* Start SOURCE RECORDS *

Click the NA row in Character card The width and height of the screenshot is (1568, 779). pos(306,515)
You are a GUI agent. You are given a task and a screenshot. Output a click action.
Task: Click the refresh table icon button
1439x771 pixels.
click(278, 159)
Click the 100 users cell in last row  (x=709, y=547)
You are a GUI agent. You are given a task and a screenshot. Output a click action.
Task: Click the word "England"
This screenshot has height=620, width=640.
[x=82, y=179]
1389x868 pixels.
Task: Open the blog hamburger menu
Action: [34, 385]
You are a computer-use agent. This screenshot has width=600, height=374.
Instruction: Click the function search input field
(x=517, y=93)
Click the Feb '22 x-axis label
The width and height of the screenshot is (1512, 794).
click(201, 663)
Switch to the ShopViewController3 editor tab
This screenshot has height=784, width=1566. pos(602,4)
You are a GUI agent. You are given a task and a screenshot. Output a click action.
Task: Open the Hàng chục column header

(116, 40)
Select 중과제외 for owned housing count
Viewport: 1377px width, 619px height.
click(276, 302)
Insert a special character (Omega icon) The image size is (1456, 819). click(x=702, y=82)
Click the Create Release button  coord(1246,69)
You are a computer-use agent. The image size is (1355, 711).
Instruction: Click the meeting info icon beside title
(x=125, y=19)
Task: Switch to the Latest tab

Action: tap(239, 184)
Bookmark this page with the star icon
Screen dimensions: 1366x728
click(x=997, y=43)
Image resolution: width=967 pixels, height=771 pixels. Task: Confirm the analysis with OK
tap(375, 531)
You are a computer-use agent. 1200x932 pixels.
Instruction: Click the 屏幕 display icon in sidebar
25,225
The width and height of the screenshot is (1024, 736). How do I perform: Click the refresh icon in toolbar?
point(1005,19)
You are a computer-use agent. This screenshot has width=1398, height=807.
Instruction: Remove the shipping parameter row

* End SOURCE RECORDS *

**SET TASK**
Rewrite the material above as a numbered list, leaving out blank lines. Begin at the line that contains "Switch to the ShopViewController3 editor tab" and stop after the line that contains "Click the Create".

**EXERCISE OUTPUT**
1. Switch to the ShopViewController3 editor tab
2. This screenshot has height=784, width=1566. pos(602,4)
3. You are a GUI agent. You are given a task and a screenshot. Output a click action.
4. Task: Open the Hàng chục column header
5. (116, 40)
6. Select 중과제외 for owned housing count
7. Viewport: 1377px width, 619px height.
8. click(276, 302)
9. Insert a special character (Omega icon) The image size is (1456, 819). click(x=702, y=82)
10. Click the Create Release button  coord(1246,69)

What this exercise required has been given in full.